Here at IEP, we collect a lot of data, and we do a lot of science. However, people haven’t always realized how much data we collect because it hasn’t always been easy to find. For scientists that were able to find the data, sometimes it was difficult to understand or it was shared in a hard-to-use format. That’s why IEP’s Data Utilization Work Group (DUWG) has been pushing for more Open Science practices over the past five years to make our data more F.A.I.R (Findable, Accessible, Interoperable, and Reusable). And wow! We’ve come a long way in a short time.

A staircase with FAIR Principles written on it and stick figures climbing it. Circles are around the staircase.  One shows a map pin that says Persistent and Findable. One shows an open lock that says 'Accessible' with meaningful interaction. One shows a person and a puzzle and says 'Reusable with Full Disclosure', and one shows two computers with a line between them and says 'Interoperable'.

This image was created by Scriberia for The Turing Way community and is used under a CC-BY license. DOI: 10.5281/zenodo.3332807

What is Open Science anyway? Well, I was going to call it “the cool-kids club” but really it’s the opposite of a club! It’s the anti-club that makes sure everyone has access to science – no membership required. Open science means that all scientists communicate in a transparent, reproducible way, with open-access publications, freely shared data, open-source software, and openness to diversity of knowledge. Open science encourages collaboration and breaks down silos between researchers – so it’s a natural fit for a 9-member collaborative organization like IEP.

For IEP, the ‘open data’ component is where we’ve really been making strides. While “share your data freely” sounds easy, it’s actually taken a lot of work to make our data FAIR. As government entities, theoretically all of the data we collect is held in the public trust, but putting data in a format that other people can use is not simple. Here are some of the things we have done to make IEP data more open:

Data Management Plans

The first thing the DUWG did was get all IEP projects to fill out a simple, 2-page data management plan outlining what was being done with the data in short, clear sections:

  • Who: Principal investigator and point of contact for the data.
  • What: Description of data to be collected and any related data that will be incorporated into the analysis.
  • Metadata: How the metadata will be generated and where it will be made available.
  • Format: What format the data will be stored in and what format it will be shared in, which may not be the same. For example, you may store data in an Access database but share it in non-proprietary .csv formats.
  • Storage and Backup: Where you will put the data as you are collecting it and how it will be backed-up for easy recovery. This is about short-term storage.
  • Archiving and Preservation: This is about long-term storage to keep your data for someone years down the line. This is best done with publication on a data archive platform, such as the Environmental Data Initiative (EDI).
  • Quality Assurance: Brief description of Quality Assurance and Quality Control (QAQC) procedures and where a data user can access full QAQC documentation.
  • Access and Sharing: How can users find your data? Is it posted on line or by request? Are there any restrictions on how the data can be used or shared? 

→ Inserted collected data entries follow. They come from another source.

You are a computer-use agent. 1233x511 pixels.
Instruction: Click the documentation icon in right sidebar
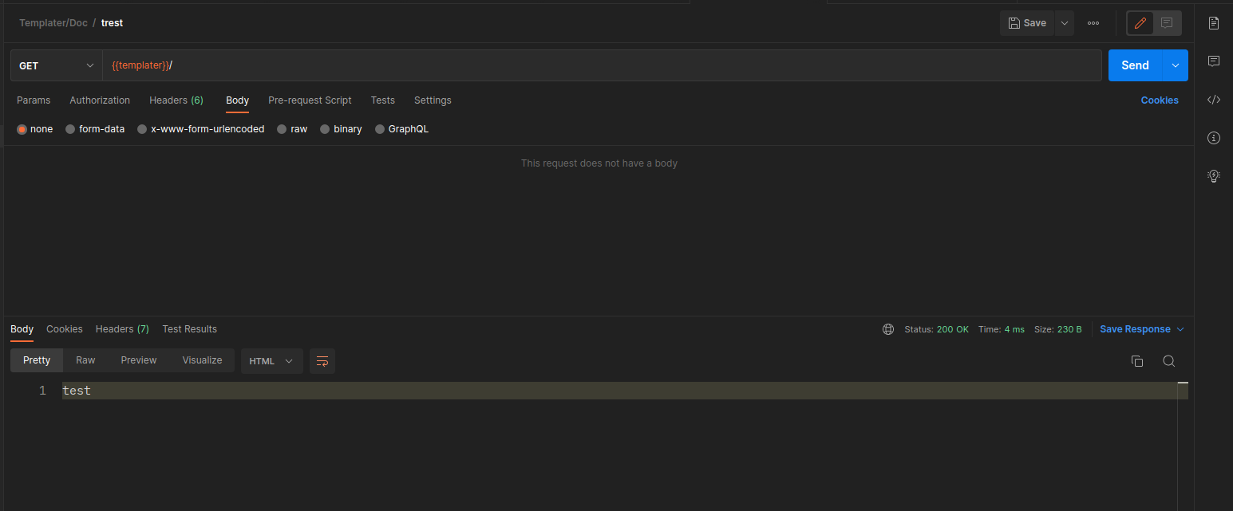(x=1213, y=23)
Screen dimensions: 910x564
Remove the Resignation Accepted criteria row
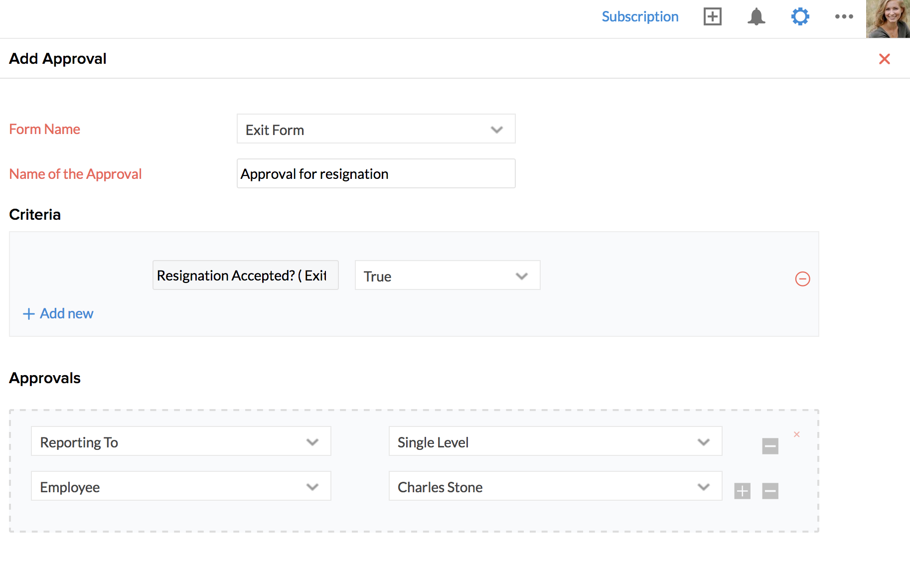[x=802, y=279]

You can find instructions (PDF) and a template (PDF) for Data Management Plans on the DUWG page. All of IEP’s data management plans are also posted on the IEP website.

Data Publication

Many IEP agencies were already sharing data on agency websites, but most of this was done without formal version control, machine-readable metadata, or digital object identifiers (DOIs), making it difficult to track how data were being used. Now IEP is recommending publishing data on EDI or other data archives. Datasets now have robust metadata, open-source data formats (like .csv tables instead of Microsoft Access databases), and DOIs for each version so studies using these data can be reproduced easily.

Cartoons of stick people illustrating the phases of the data life cycle with arrows connecting them. Data collection - People with nets catching shapes.  Data processing - people take shapes out of a box labeled short-term storage and lay them out on a table. Data Study and Analysis - people make patterns with the shapes. Data publishing and access - People present the data to an audience. Data Preservation - People put shapes in tubes and boxes. Data re-use - people open tubes and a string of shapes come out. Research ideas - Shapes inside a light bulb.

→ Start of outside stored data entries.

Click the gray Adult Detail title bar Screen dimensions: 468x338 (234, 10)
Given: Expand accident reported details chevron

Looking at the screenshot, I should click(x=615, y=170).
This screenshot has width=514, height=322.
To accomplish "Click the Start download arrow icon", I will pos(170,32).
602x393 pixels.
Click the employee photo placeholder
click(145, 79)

This image was created by Scriberia for The Turing Way community and is used under a CC-BY license. DOI: 10.5281/zenodo.3332807

Metadata Standards

The term “metadata” can mean different things to different people. Some people may think it simply means the definitions of all the columns in a data set. Some people may think it means a history of changes to the sampling program. Some people think it’s your standard operating procedures. Some people may think it means data about social media networks. What is it? Well, it’s the “who, what, where, when, why, and how” of your data set. It should include everything a data user needs to understand your data as well as you do. The DUWG developed a template for metadata that includes everything we think you should include in full documentation for a dataset. Some of it might not apply to every dataset, but it is a good checklist to get you started.

You can find the Metadata template (PDF) on the DUWG page.

QAQC standards

The DUWG is just starting to dig into QAQC. Quality assurance is an integrated system of management activities to prevent errors in your data, while quality control is a system of technical activities to find errors in your data. QAQC systems have become standard practice in analytical labs, but the formalization and standardization of QAQC practices is new for a lot of the fish-and-bug-counters at IEP. The DUWG QAQC sub-team developed a template for Standard Operating Procedures (PDF), and is working to provide guidance for QAQC of all types of data, and for integrating QAQC into all sampling programs. This promotes consistency across time, people, and space, increases transparency, and gives users more confidence in your data.

Dataset integration

One of the great things about laying down the framework for open data that includes data publication, documentation, and quality control is that it then becomes much easier to integrate datasets across programs. The IEP synthesis team (spearheaded by Sam Bashevkin of the Delta Science Program) has developed several integrated datasets that pull publicly accessible data, put them in a standard format, and publish them in a single, easy-to-use format.

Spreading the Word

We’re also making sure EVERYONE knows about how great our data are.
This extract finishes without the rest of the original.